▶ [DATASET EXTRACT]
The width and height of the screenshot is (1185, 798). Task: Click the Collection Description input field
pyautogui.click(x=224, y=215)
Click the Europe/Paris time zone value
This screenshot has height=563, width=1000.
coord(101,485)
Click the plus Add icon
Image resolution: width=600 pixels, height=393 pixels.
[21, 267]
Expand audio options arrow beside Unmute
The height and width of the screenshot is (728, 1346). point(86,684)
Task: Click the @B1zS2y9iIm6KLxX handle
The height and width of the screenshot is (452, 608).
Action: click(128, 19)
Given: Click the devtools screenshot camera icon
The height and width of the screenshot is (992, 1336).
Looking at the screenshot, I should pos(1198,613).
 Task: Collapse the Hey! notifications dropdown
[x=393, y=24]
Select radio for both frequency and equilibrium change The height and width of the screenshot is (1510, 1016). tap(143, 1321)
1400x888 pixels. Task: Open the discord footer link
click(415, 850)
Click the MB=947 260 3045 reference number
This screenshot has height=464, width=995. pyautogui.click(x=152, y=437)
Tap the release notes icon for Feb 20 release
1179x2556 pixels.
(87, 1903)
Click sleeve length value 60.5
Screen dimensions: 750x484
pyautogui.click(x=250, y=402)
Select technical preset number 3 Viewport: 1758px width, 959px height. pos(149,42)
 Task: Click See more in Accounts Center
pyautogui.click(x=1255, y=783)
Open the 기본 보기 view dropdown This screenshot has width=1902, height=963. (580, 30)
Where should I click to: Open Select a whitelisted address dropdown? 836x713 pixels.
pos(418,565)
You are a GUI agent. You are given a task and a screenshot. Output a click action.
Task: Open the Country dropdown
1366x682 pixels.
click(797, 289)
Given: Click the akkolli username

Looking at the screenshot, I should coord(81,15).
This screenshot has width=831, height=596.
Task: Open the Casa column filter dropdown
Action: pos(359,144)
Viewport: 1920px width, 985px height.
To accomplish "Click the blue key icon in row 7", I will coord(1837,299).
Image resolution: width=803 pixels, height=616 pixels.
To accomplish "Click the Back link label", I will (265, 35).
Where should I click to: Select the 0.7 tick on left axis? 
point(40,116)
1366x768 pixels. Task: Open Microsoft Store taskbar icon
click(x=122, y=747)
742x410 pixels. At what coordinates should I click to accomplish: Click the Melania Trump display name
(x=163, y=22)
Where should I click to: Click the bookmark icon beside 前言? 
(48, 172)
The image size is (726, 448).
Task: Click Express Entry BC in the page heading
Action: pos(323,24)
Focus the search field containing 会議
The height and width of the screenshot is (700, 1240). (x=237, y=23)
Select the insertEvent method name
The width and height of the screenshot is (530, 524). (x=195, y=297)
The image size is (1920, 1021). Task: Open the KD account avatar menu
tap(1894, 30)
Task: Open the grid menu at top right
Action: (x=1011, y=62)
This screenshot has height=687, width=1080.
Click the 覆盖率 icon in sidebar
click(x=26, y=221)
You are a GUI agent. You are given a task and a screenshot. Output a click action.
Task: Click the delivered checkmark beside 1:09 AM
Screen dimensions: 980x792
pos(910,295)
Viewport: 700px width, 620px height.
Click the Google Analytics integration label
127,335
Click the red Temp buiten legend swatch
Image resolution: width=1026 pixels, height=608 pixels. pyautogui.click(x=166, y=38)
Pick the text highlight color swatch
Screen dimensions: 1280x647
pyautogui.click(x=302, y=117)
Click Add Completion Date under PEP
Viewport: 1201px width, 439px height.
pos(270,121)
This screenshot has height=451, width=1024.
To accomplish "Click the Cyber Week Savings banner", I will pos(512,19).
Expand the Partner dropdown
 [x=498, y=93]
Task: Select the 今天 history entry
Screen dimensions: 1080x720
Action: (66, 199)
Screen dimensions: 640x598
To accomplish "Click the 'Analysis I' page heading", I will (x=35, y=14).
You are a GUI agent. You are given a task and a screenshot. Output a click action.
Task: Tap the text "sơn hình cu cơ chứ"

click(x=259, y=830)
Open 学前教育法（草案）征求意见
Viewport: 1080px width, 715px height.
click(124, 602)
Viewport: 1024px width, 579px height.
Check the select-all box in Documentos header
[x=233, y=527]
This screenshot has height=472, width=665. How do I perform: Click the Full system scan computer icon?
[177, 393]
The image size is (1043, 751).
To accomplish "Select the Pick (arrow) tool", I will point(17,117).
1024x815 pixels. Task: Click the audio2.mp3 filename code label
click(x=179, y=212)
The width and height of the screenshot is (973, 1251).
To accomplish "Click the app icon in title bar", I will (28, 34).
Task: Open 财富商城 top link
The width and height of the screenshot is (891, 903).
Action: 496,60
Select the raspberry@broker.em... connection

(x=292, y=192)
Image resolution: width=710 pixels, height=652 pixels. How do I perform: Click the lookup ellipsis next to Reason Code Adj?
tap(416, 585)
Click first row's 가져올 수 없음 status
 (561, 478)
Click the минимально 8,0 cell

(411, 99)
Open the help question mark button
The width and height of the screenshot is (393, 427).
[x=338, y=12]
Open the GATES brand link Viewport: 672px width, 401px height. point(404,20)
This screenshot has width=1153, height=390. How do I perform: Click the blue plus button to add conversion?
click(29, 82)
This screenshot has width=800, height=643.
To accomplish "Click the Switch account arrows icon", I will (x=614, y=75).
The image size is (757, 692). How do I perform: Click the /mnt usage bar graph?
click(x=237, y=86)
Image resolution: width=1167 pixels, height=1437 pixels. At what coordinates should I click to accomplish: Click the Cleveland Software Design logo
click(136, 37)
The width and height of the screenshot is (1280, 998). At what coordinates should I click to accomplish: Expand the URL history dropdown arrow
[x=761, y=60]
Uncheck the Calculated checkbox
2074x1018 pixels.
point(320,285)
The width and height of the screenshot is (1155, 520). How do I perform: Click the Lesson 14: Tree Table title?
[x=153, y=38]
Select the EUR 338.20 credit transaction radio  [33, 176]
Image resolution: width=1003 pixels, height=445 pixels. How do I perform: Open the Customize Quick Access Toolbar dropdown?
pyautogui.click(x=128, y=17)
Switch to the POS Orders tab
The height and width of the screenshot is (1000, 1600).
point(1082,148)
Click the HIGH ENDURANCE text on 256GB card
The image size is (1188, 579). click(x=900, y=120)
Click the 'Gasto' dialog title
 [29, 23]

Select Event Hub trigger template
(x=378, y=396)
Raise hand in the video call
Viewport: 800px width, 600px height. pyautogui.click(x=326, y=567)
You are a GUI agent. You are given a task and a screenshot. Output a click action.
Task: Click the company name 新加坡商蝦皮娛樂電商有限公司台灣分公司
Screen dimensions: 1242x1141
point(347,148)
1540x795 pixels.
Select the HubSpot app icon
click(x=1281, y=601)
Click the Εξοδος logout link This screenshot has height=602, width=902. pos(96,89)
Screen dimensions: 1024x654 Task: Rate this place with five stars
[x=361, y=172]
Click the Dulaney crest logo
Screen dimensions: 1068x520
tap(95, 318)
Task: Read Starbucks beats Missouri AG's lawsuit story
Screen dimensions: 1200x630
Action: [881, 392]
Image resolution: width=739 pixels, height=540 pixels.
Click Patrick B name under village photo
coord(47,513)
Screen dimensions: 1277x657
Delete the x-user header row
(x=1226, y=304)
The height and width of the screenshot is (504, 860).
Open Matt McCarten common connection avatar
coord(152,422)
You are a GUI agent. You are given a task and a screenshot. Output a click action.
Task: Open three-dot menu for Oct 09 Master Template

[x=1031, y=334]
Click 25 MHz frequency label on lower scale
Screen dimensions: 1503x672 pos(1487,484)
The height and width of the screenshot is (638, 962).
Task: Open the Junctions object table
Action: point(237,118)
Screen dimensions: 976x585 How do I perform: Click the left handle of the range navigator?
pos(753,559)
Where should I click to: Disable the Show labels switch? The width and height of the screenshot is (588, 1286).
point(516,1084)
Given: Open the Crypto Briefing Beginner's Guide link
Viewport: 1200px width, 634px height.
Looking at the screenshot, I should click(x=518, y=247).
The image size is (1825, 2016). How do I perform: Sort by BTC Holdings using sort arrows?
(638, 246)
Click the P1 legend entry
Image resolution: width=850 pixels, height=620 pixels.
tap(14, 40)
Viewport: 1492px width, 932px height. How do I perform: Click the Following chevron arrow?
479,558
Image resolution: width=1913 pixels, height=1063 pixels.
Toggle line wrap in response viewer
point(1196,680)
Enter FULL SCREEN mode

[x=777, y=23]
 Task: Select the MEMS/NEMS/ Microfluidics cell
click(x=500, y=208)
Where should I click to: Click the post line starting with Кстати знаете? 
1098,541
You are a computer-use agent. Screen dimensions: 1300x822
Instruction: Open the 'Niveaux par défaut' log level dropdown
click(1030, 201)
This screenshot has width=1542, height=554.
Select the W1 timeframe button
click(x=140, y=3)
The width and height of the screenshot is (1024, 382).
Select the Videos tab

▶ [WHAT YOU SHOULD DO] Find each line in the records holding the string "radio" and show it.

▶ [OUTPUT]
Select radio for both frequency and equilibrium change The height and width of the screenshot is (1510, 1016). tap(143, 1321)
Select the EUR 338.20 credit transaction radio  [33, 176]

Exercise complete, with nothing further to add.